* **Text provided**:
★ ★ ★

# Need Accountant or Lawyer to Help Set Up A Business



## ozieddie (Apr 9, 2009)

Hello All,

I'm based in Australia and I want to set up a business in Cyprus.. please let me clarify though.. I'm not talking about a shopfront style of business.. this will just be a web based business.

All I need to do is find someone willing to register a business for me there and also sign me up with the tax department - plus anything else I need to make this a legitimate business. Oh, and I also need to have a physical address there in Cyprus.

There's a bunch of businesses offering this service online, but they're trying to charge thousands of Euros for what I'm sure is only 1-2 days work. 

Can anyone help or possibly recommend an honest company that can do this for me?

Thanks,

Ed


----------



## weeksy9 (Nov 18, 2008)

*hi there.*

hello Ed,

tried to send a message this morning to you but it seems it didnt go as it wasnt posted. Anyhow, I set up a company in Cyprus, its managed in Cyprus so tax is at 10% only as its Cyprus tax resident. Did it through a law firm in Nicosia which I found to be efficient, recommended by a city of London law firm and the fee charged was far cheaper than others quoted. Dont know if I can mention them, but provide me with a contact e-mail and ill send you their info.

Cheers 

Andy


----------



## jimmy63 (Mar 15, 2009)

*Help With setting up Busines in Cyprus*

Hi Weeksy9 

I am looking to open a business in Cyprus, I have read your link and would be very grateful if you could supply me with the contact of the Law firm based in Nicosia. Thank you for your time.

Regards jim 



weeksy9 said:


> hello Ed,
> 
> 
> tried to send a message this morning to you but it seems it didnt go as it wasnt posted. Anyhow, I set up a company in Cyprus, its managed in Cyprus so tax is at 10% only as its Cyprus tax resident. Did it through a law firm in Nicosia which I found to be efficient, recommended by a city of London law firm and the fee charged was far cheaper than others quoted. Dont know if I can mention them, but provide me with a contact e-mail and ill send you their info.
> ...


----------



## weeksy9 (Nov 18, 2008)

*setting up company*

Hello Jim,

The law firm I used was Nicolaides Stylianou LLC in Nicosia, contact person was the partner of the firm Stelios Stylianou. His concact number is +357 22 445800.

Cheers

Andy


----------

★ ★ ★

* **Requirement a**: Quote word for word the part of the forum thread on setting up a business in Cyprus that opens with the words containing "I am looking" and closes with "for your time.".

★ ★ ★

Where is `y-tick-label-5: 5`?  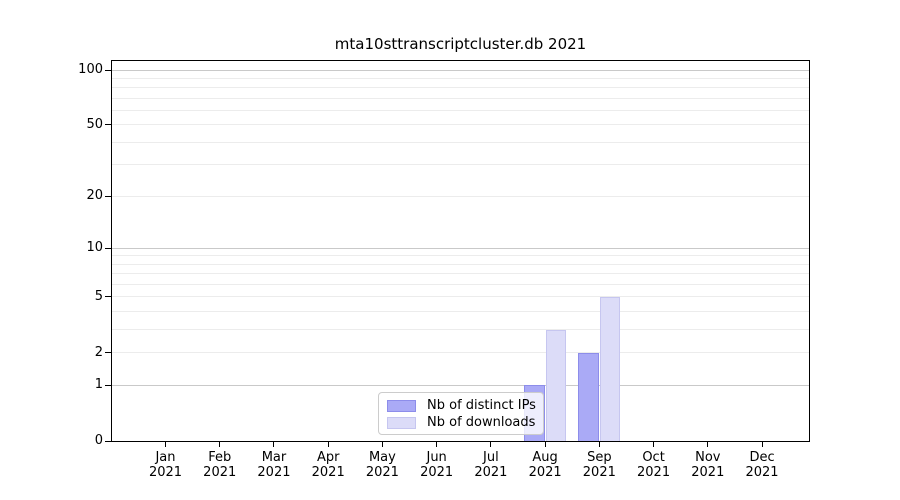
y-tick-label-5: 5 is located at coordinates (98, 296).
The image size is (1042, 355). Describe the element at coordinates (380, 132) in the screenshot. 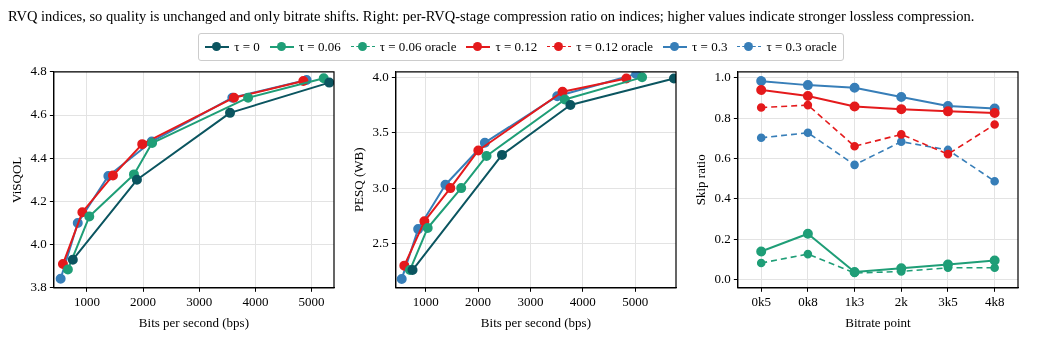

I see `y-tick-label: 3.5` at that location.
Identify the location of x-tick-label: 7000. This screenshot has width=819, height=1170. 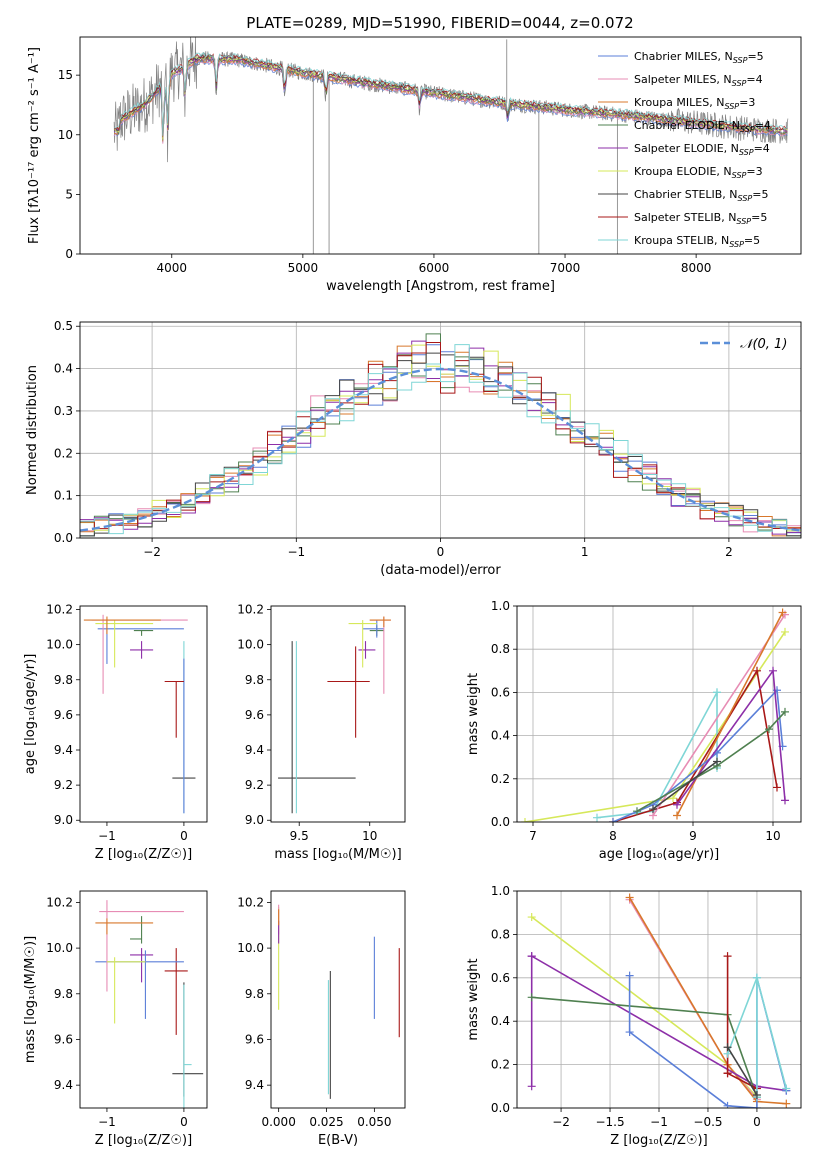
(566, 268).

★ ★ ★

* **Requirement b**: Turn the listing, from the line containing "The image size" through its end, into a numbered list without blank lines or pictures.

* **Your solution a**:
I am looking to open a business in Cyprus, I have read your link and would be very grateful if you could supply me with the contact of the Law firm based in Nicosia. Thank you for your time.

* **Your solution b**:
1. The image size is (1042, 355). Describe the element at coordinates (380, 132) in the screenshot. 
2. I see `y-tick-label: 3.5` at that location.
3. Identify the location of x-tick-label: 7000. This screenshot has width=819, height=1170. 
4. (566, 268).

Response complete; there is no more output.